The laboratory testing industry is breathing a collective sigh of relief this week after a federal court struck down the Food and Drug Administration’s (FDA) final rule aimed at increasing regulatory oversight of laboratory-developed tests (LDTs). This ruling marks a significant victory for labs, who argued that the FDA overstepped its authority in attempting to regulate these tests as medical devices. But what does this decision mean for the future of LDT regulation, and what options does the FDA have moving forward?
For years, the FDA has exercised “enforcement discretion” over LDTs, meaning it generally refrained from actively regulating them. However, citing concerns about the increasing complexity and risk associated with LDTs, the agency finalized a rule in 2024 that would phase out this policy and subject LDTs to stricter FDA oversight.

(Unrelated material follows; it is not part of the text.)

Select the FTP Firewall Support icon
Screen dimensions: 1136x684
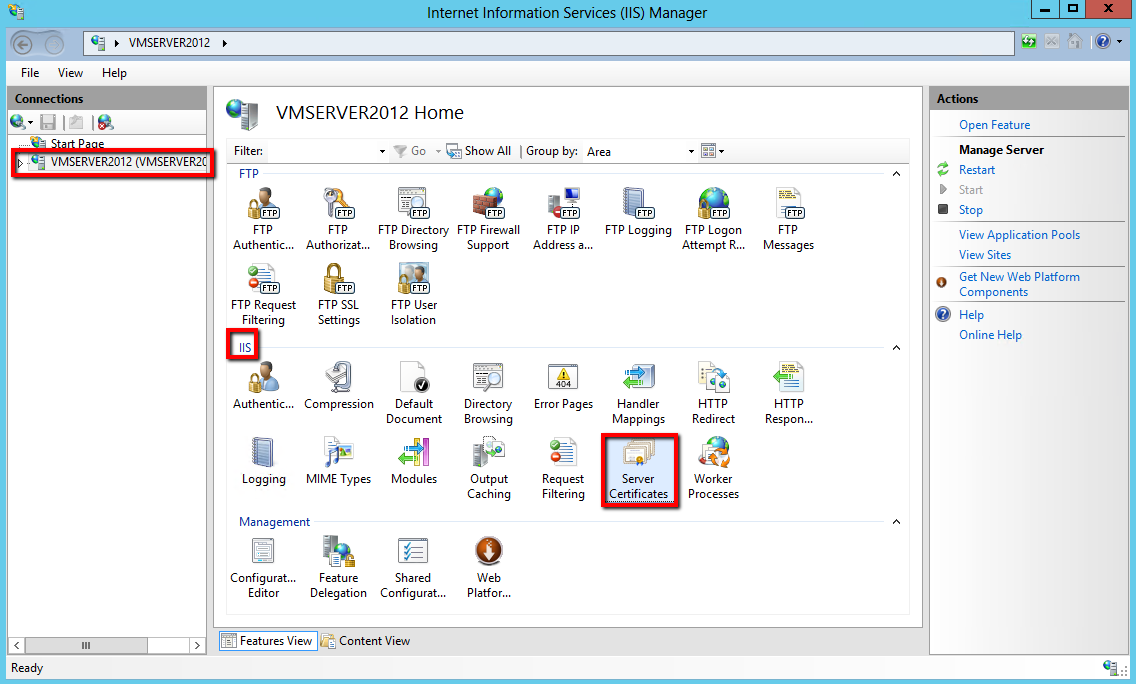point(488,219)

The laboratory testing industry, led by organizations like the American Clinical Laboratory Association (ACLA) and the Association for Molecular Pathology (AMP), quickly challenged the rule in court. They argued that LDTs are a service provided by laboratories, not a product, and therefore fall outside the FDA’s jurisdiction.
This week, a district judge in the Eastern District of Texas sided with the industry, vacating the FDA’s final rule. The court agreed that the FDA’s attempt to regulate LDTs as medical devices exceeded its statutory authority under the Food, Drug, and Cosmetic Act (FDCA) and the Clinical Laboratories Improvement Amendments (CLIA). The court emphasized that Congress intended for the Centers for Medicare & Medicaid Services (CMS), not the FDA, to regulate clinical laboratories.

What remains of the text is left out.